Other air purifiers use ionizers to help attract particles like static — negative ions bond to dust and allergens and make them settle out of the air. If you're intersted in buying an air cleaner that uses ionizers, make sure it does not produce ozone. , a gas made up of three oxygen atoms that is often marketed as helping break down pollutants, because ozone could be a lung irritant and further aggravate asthma conditions. Usually the air purifiers with ozone will have that listed on packaging or in the marketing descriptions.
What are air purifiers supposed to filter out — and do they actually do it?
Most filters on the market are designed to capture particles like dust and pollen, but don't catch gases like VOCs( volatile organic compounds) or radon.That would require an adsorbent, like activated carbon. In fact, the Environmental Protection Agency (EPA) warns that the functionality of air purifiers is limited in terms of filtering out gases, and that you must frequently replace filters for optimal functionality, usually about every three or so months.
So while many air purifiers are good at filtering pollutant particles out of the air (dust, smoke, pollen, etc.), they are not necessarily very good at removing gaseous pollutants like VOCs or radon from the air that may accumulate from adhesives, paints, or cleaning products. Allergens that are embedded into furniture or flooring are also not captured by them.

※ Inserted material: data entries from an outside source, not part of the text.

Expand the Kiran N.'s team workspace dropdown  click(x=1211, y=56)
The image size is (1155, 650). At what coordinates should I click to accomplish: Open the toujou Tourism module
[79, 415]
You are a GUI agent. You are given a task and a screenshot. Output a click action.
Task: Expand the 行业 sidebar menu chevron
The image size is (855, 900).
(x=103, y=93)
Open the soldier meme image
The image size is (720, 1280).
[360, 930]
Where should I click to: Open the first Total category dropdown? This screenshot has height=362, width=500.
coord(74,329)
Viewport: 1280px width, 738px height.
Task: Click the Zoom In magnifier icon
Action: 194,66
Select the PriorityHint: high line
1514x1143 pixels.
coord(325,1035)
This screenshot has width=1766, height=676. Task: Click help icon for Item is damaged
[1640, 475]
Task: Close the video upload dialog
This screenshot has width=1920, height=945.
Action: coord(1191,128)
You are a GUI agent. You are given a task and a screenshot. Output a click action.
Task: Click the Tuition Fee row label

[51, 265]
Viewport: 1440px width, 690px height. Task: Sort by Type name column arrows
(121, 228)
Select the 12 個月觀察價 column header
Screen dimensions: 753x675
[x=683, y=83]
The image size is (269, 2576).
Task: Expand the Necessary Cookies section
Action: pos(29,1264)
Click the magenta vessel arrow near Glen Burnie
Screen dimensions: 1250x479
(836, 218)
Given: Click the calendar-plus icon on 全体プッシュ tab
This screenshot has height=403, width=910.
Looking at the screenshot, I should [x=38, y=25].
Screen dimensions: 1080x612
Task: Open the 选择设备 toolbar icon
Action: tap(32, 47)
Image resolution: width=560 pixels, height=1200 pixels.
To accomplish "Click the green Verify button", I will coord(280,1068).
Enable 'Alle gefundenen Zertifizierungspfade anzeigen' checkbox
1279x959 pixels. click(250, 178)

If you are concerned about mold, we’d recommend buying a dehumidifier or humidifer to help maintain the appropriate moisture levels in your home and stave off mold growth issues. Air purifiers do not prevent mold growth, so it is necessary to eliminate the source of moisture that is allowing it to grow.
So… should I buy an air purifier?
Before you do, know that air purifiers are not a cure-all. There is very little medical evidence to support that air purifiers directly help improve your health or allerviate allergies and respiratory symptoms.That’s due in part to the fact that it is very difficult to separate the effects of known air-quality pollutants in your home from other environmental and genetic factors. (For instance, how are the furnishings and ventilation in your home affecting you in addition to any indoor pollutants?) But if you are an allergy or asthma sufferer, an air purifier with a HEPA filter may be helpful for you as it will be good at removing fine airborne particles.